_Excerpted passage_:
Yahoo Finance legal reporter Alexis Keenan details the latest regarding former Theranos CEO Elizabeth Holmes' fraud trial.

Video Transcript

ZACH GUZMAN: Welcome back. The trial of the Theranos founder Elizabeth Holmes continuing and looking like her testimony might be wrapping up today. Potentially, the defense resting later this week, and for more on what we've been seeing in that trial, I want to bring on Yahoo Finance's Alexis Keenan, who's been tracking that one for us. And Alexis, when we look at the cross-examination here, you know, I mean, a lot of people maybe didn't expect Elizabeth Holmes to even be up there on the stand, but what have you made of what we've seen?

ALEXIS KEENAN: Yeah, Zach, you're right, and look, she's surprised a lot of criminal defense attorneys, seasoned criminal defense attorneys, and also, even the prosecution, who projected that she would not take the stand in some early court documents. So taking her defense in her, her own words really here is super high-stakes. The charges that Elizabeth Mahomes is facing carry 20 years, potentially, up to 20 years in prison. That is criminal fraud and criminal conspiracy charges.

_Data listing_:
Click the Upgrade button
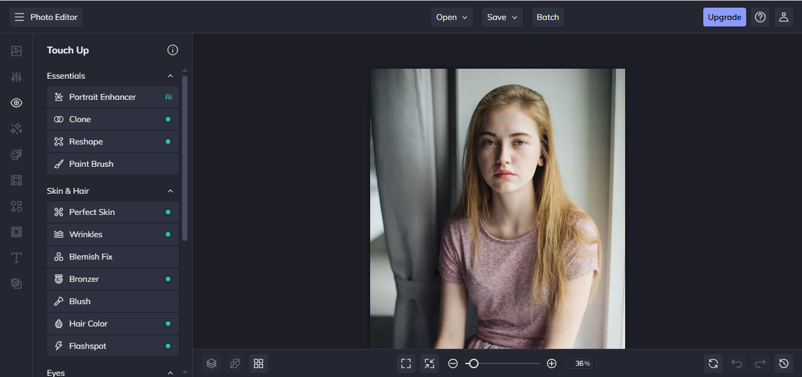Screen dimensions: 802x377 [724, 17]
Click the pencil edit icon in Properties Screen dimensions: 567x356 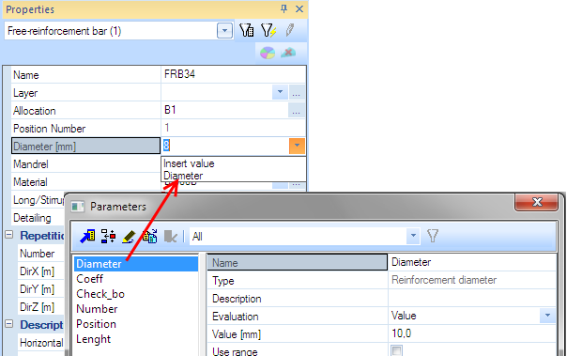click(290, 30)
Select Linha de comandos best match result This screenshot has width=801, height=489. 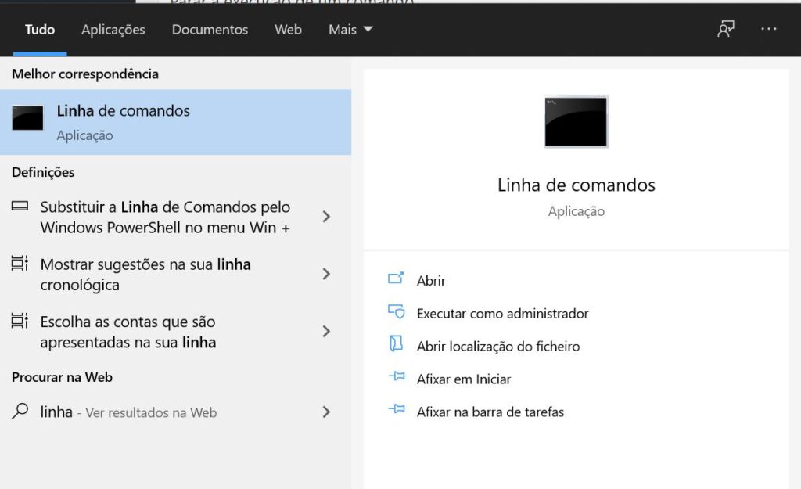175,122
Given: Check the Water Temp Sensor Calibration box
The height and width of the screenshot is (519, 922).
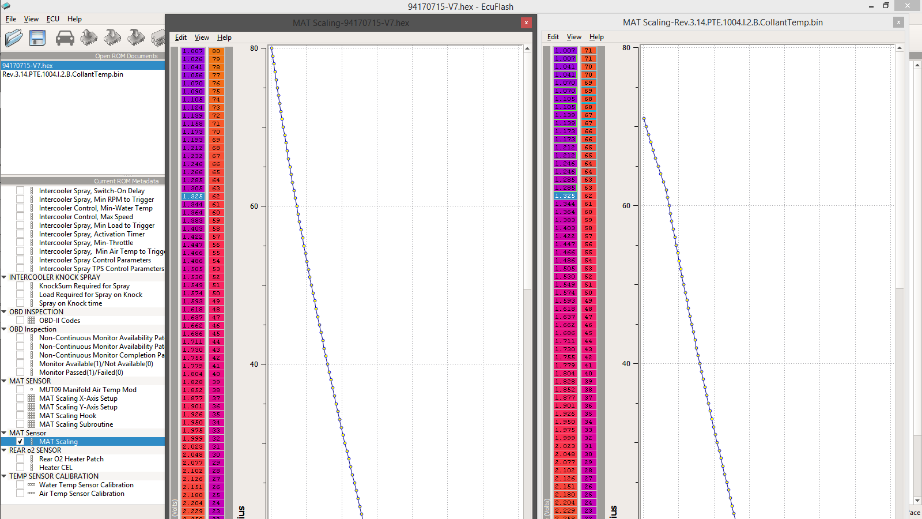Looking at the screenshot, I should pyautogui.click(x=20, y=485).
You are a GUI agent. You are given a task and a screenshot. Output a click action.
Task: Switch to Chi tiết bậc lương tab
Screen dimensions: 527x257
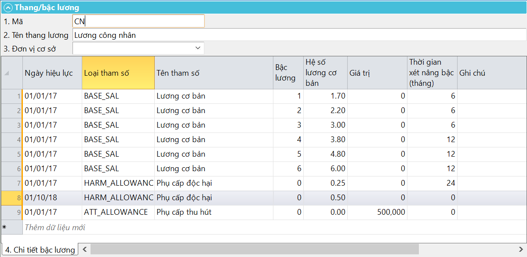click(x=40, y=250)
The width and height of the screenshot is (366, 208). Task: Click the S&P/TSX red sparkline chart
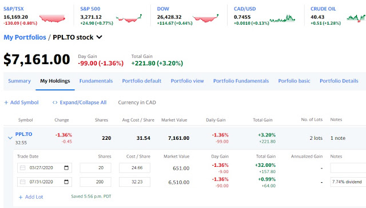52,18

_Challenges_:
A: Check each statement against the Holmes trial transcript and answer yes or no, quoting the deciding words: (i) Early court documents showed the prosecution expected Holmes not to testify. (ii) The charges carry a maximum of 10 years in prison. (iii) The defense had already rested its case before this segment aired.
B: Quote the Holmes trial transcript starting at "ZACH GUZMAN: Welcome" and ending at "what we've seen?".
The lines have no role in this exercise.

_Expected outputs_:
A:
(i) Yes: "who projected that she would not take the stand in some early court documents"
(ii) No: "up to 20 years in prison"
(iii) No: "Potentially, the defense resting later this week"

B:
ZACH GUZMAN: Welcome back. The trial of the Theranos founder Elizabeth Holmes continuing and looking like her testimony might be wrapping up today. Potentially, the defense resting later this week, and for more on what we've been seeing in that trial, I want to bring on Yahoo Finance's Alexis Keenan, who's been tracking that one for us. And Alexis, when we look at the cross-examination here, you know, I mean, a lot of people maybe didn't expect Elizabeth Holmes to even be up there on the stand, but what have you made of what we've seen?